Band 9 model answer
Mass international tourism has transformed once-remote communities into bustling destinations, a phenomenon that delivers prosperity but also strains the very cultures travellers come to admire. On balance, I believe the benefits to local cultures can outweigh the harms, provided tourism is managed responsibly.
The positive impact is significant. Visitor spending creates a strong economic incentive to keep traditional crafts, festivals and cuisines alive, since these are precisely what attract tourists. Communities that might otherwise have abandoned ancestral skills instead pass them on, knowing they have commercial as well as sentimental value. Furthermore, sustained contact with outsiders fosters mutual understanding and pride, as residents witness foreigners valuing customs they may once have taken for granted.
The drawbacks, however, are serious and must not be ignored. Where tourist numbers overwhelm a site, authentic rituals can degenerate into hollow performances staged purely for cameras, and sacred places risk being reduced to photogenic backdrops. Soaring property prices may also displace the very residents whose heritage was the attraction, leaving a commodified shell behind. These outcomes represent genuine cultural loss rather than mere inconvenience.
In conclusion, although unregulated tourism can trivialise and distort local traditions, well-governed tourism that caps visitor numbers and channels revenue back into the community tends to preserve and dignify them.
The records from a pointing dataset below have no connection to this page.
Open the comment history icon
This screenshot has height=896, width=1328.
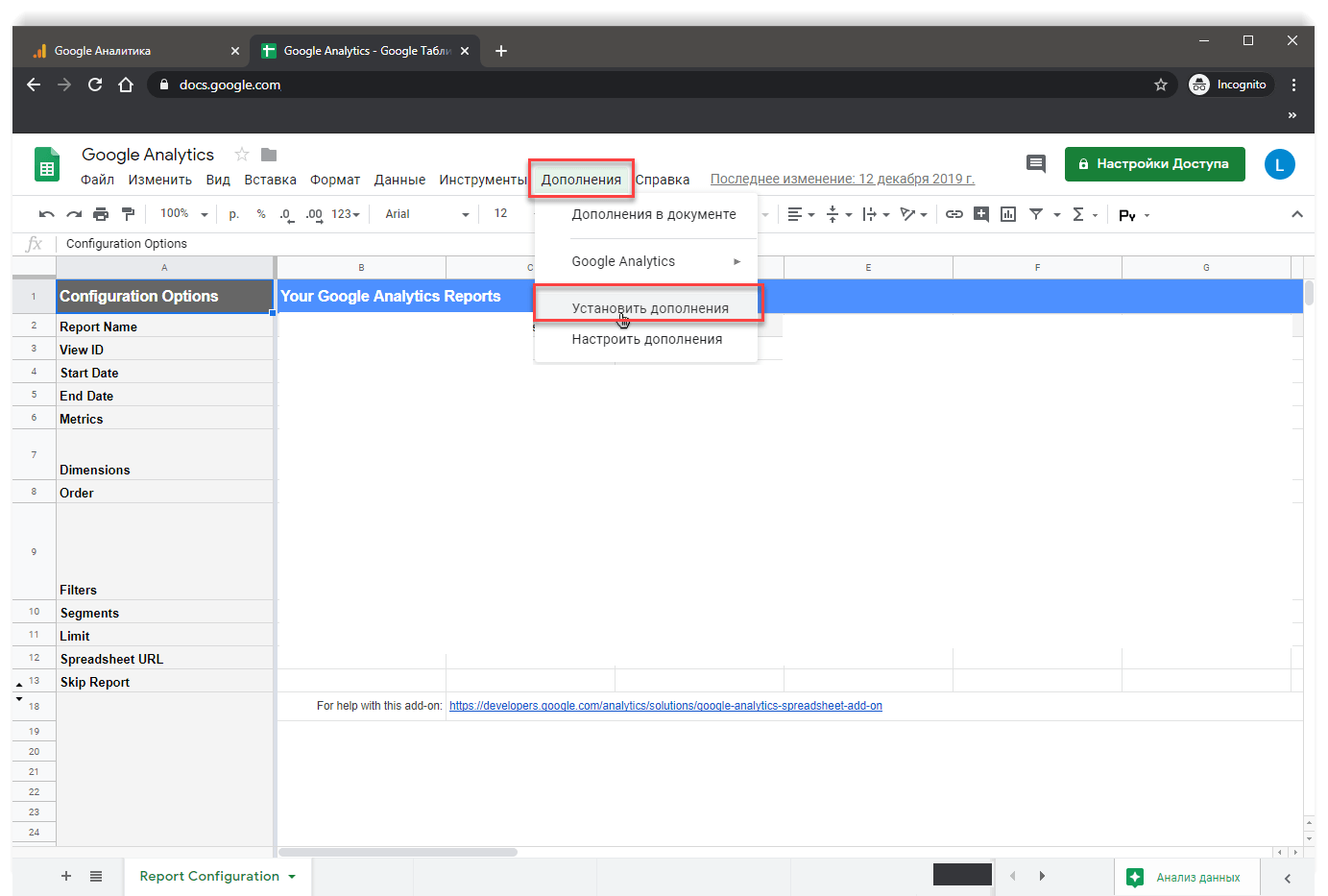tap(1035, 163)
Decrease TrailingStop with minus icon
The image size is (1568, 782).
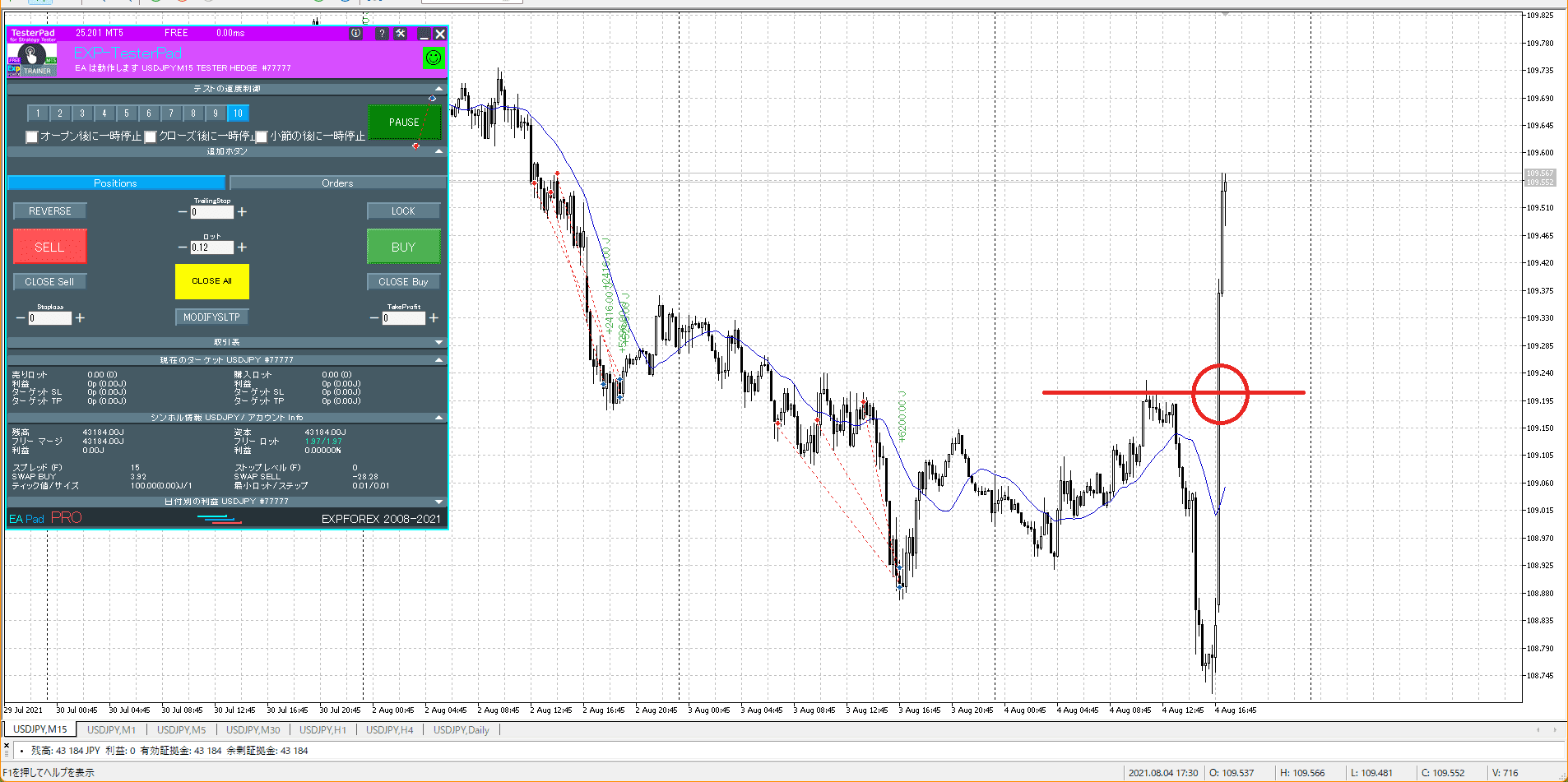click(183, 212)
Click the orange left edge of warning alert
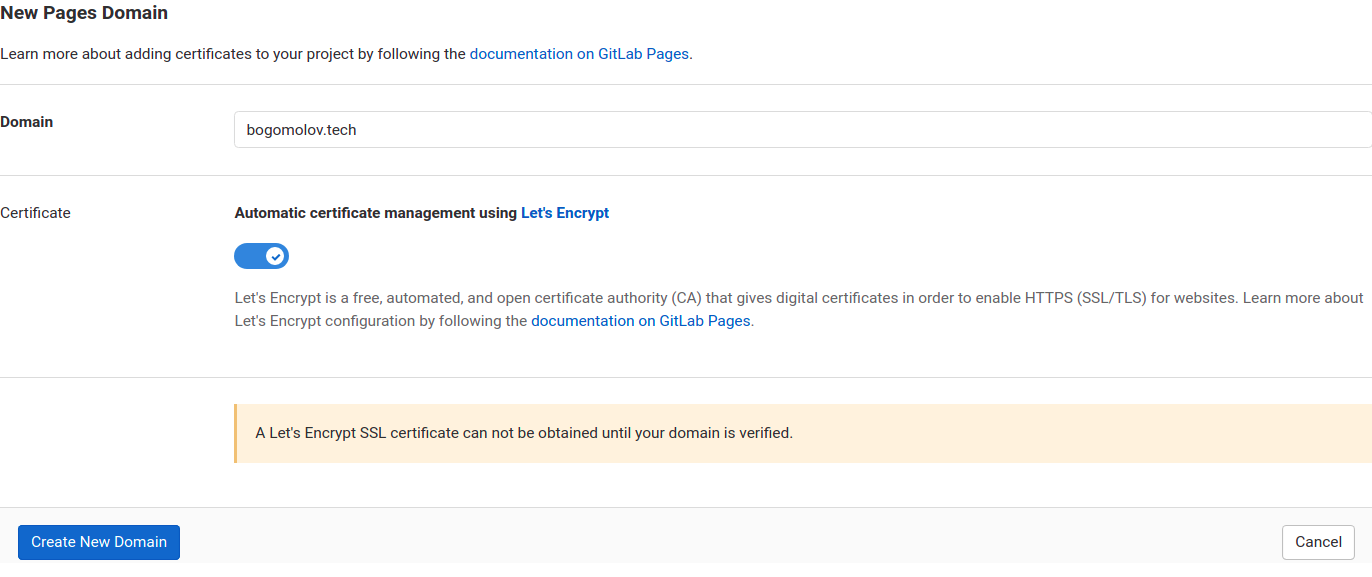Viewport: 1372px width, 577px height. click(235, 433)

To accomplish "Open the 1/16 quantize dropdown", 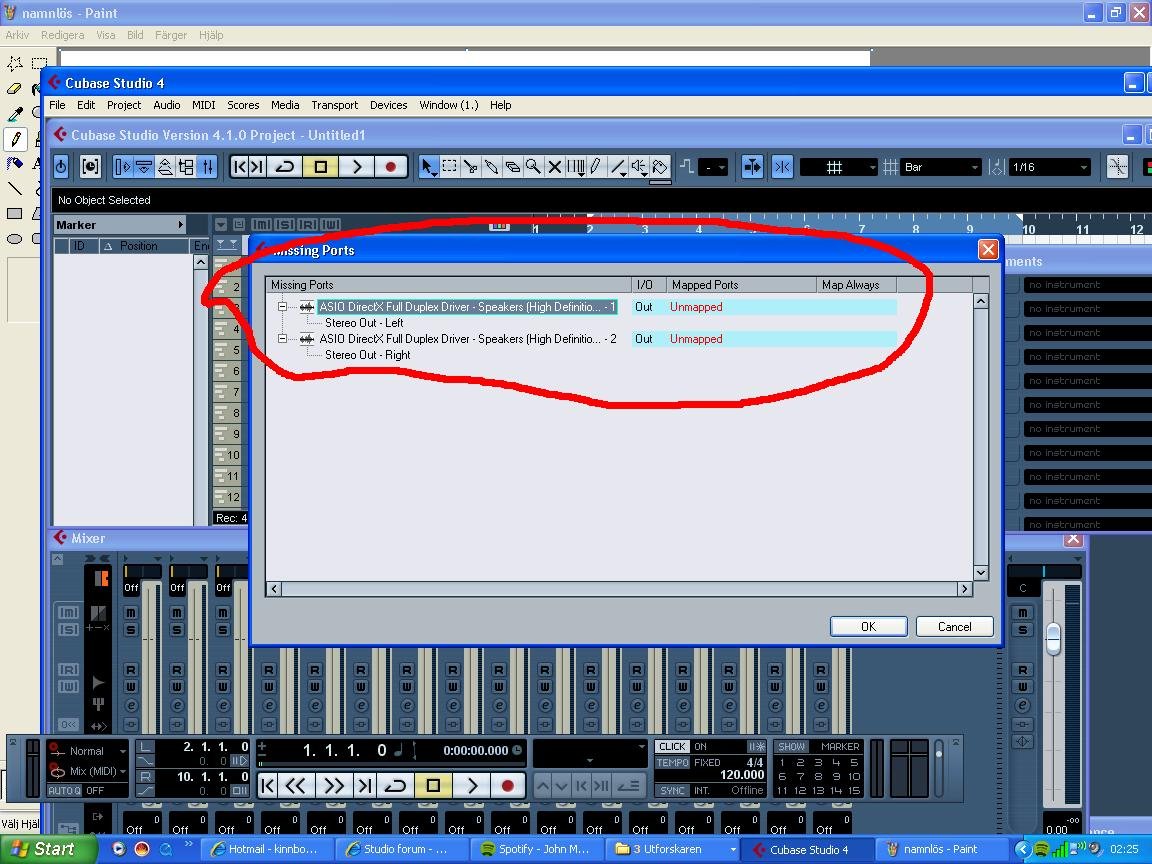I will (x=1050, y=167).
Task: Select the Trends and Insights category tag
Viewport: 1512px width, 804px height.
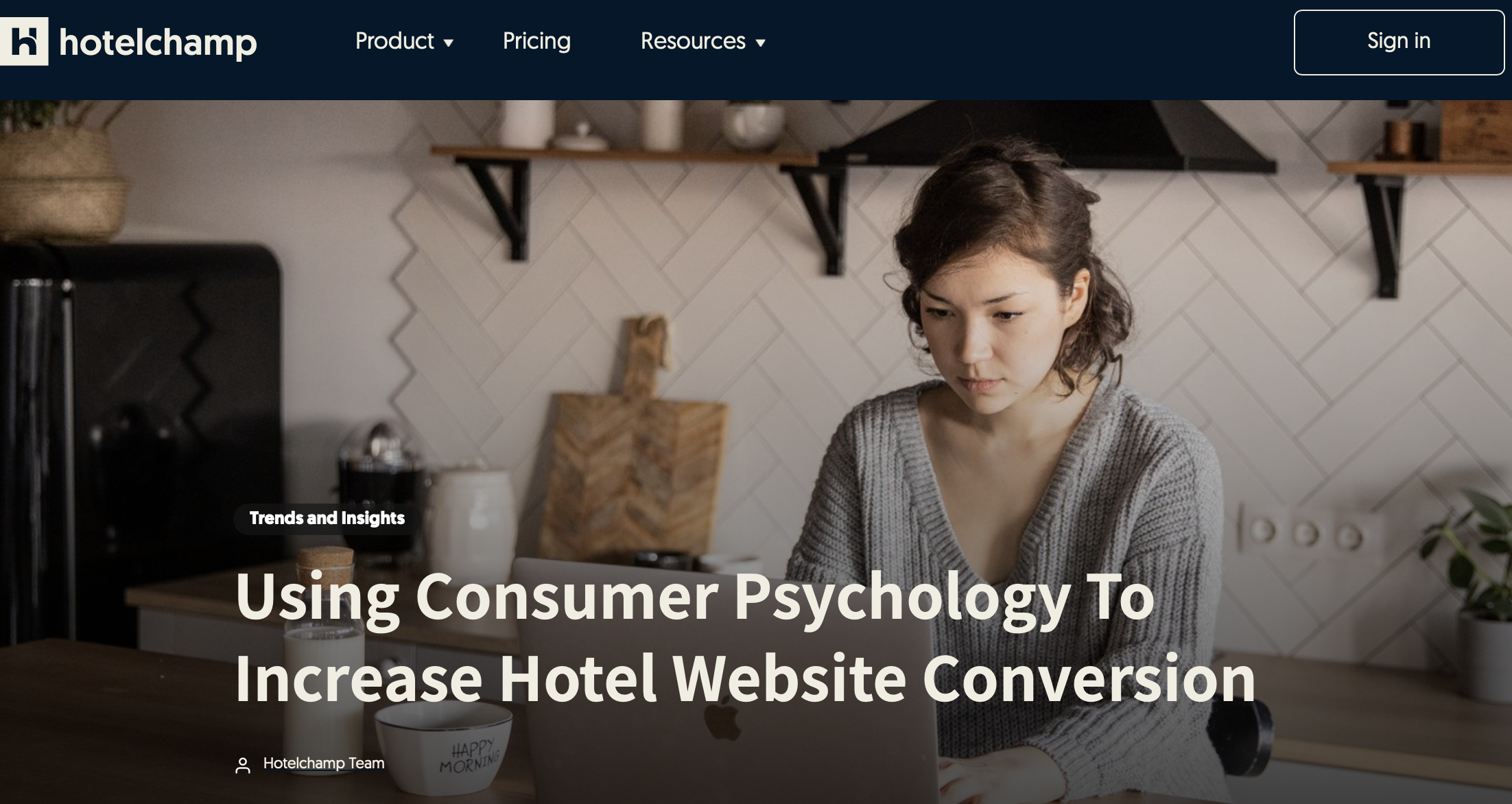Action: 327,518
My view is therefore conditional but ultimately positive: the benefits outweigh the drawbacks only when authenticity, rather than short-term profit, guides how a destination is developed.
Examiner’s notes
- Task Response: the conditional thesis ('benefits can outweigh the harms, provided...') is answered consistently, with both benefits and drawbacks weighed and the conclusion tying the judgement to responsible management.
- Coherence and Cohesion: balanced discourse markers ('The positive impact', 'The drawbacks, however') and the concluding 'conditional but ultimately positive' make the evaluative stance easy to track.
- Lexical Resource: vivid, accurate choices such as 'commodified shell', 'photogenic backdrops' and 'trivialise and distort' demonstrate strong topic-specific range.